• **Task inputs**:
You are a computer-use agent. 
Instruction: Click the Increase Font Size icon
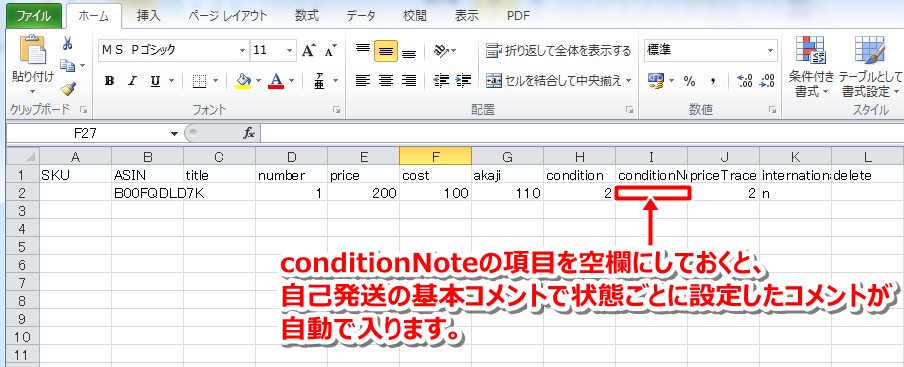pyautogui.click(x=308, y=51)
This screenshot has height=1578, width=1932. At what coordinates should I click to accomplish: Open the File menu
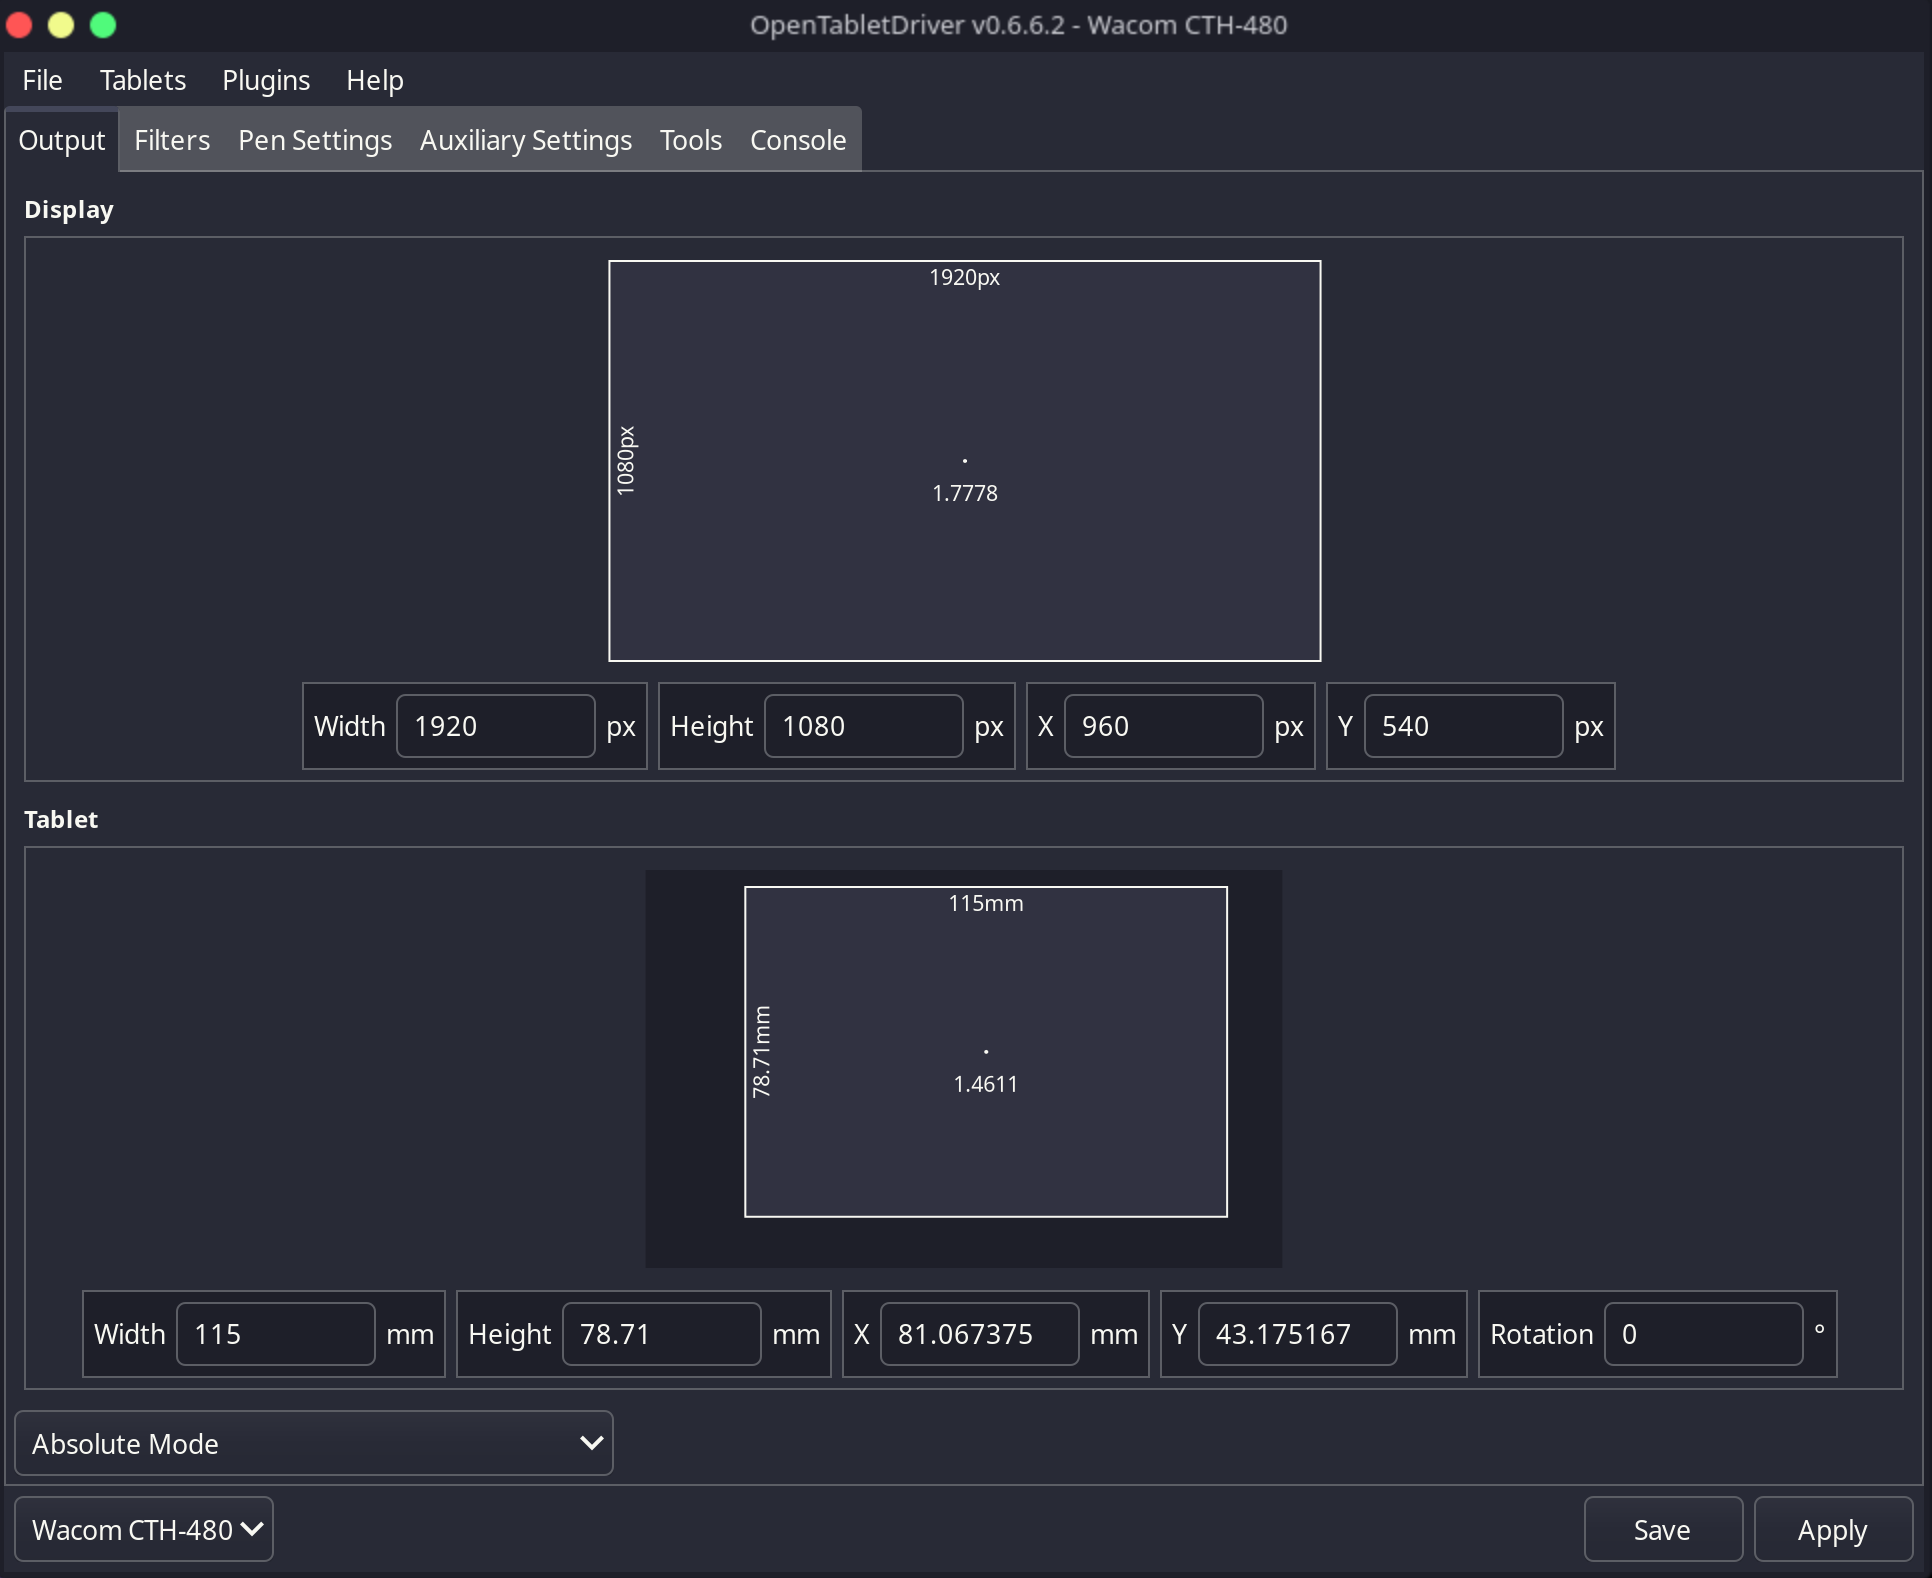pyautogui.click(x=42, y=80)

---

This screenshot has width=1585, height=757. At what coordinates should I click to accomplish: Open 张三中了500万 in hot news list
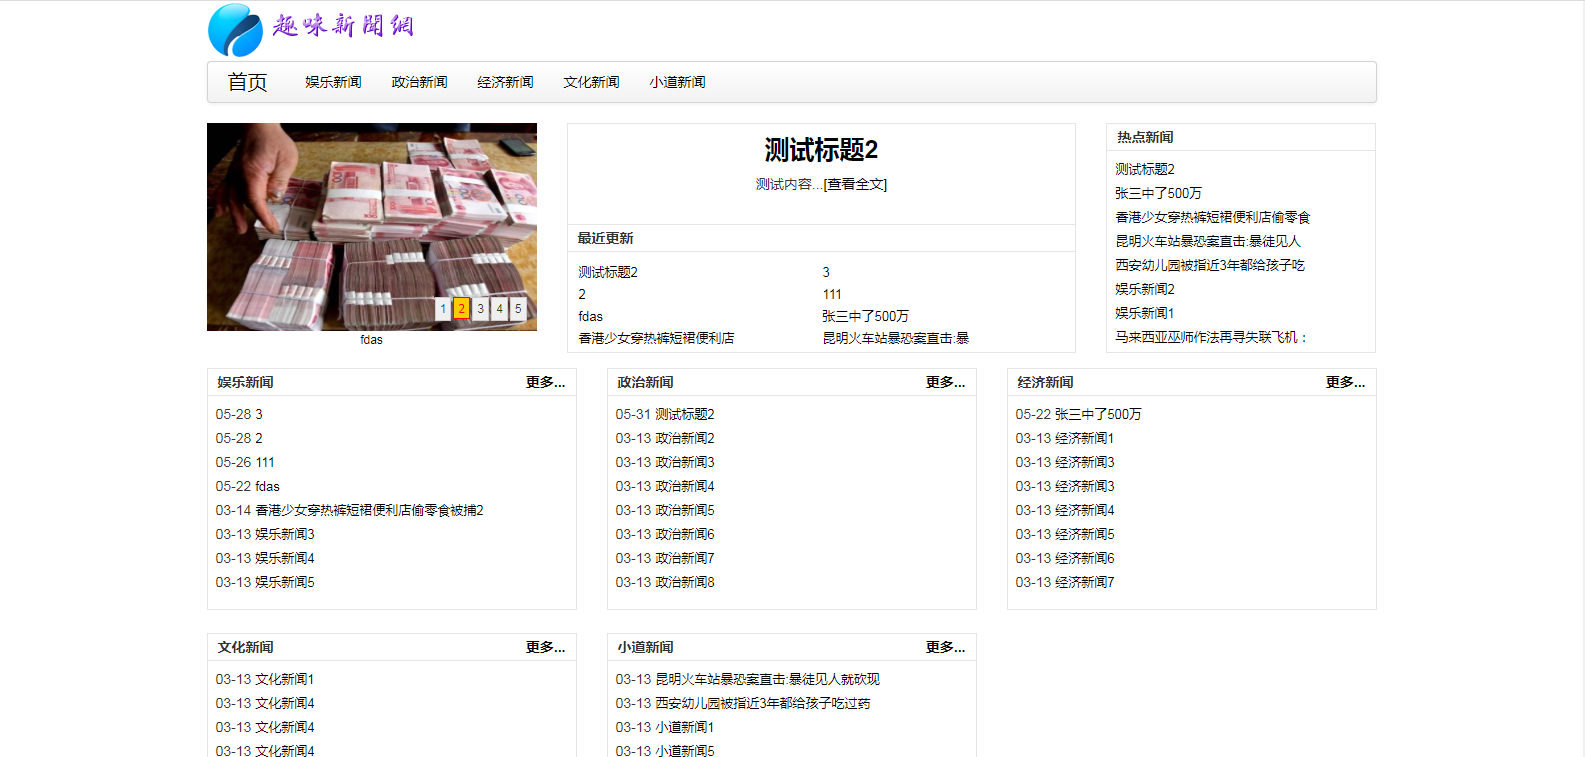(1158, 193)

• **Problem requirements**: Render the listing above as a Markdown table, from the line with "This screenshot has width=1585, height=757." to the line with "(1158, 193)", with a Row column numbering each line and a Listing line column holding its text. Skip blank lines and leave the pictures out.

• **Completed exercise**:
| Row | Listing line |
|---|---|
| 1 | This screenshot has width=1585, height=757. At what coordinates should I click to accomplish: Open 张三中了500万 in hot news list |
| 2 | (1158, 193) |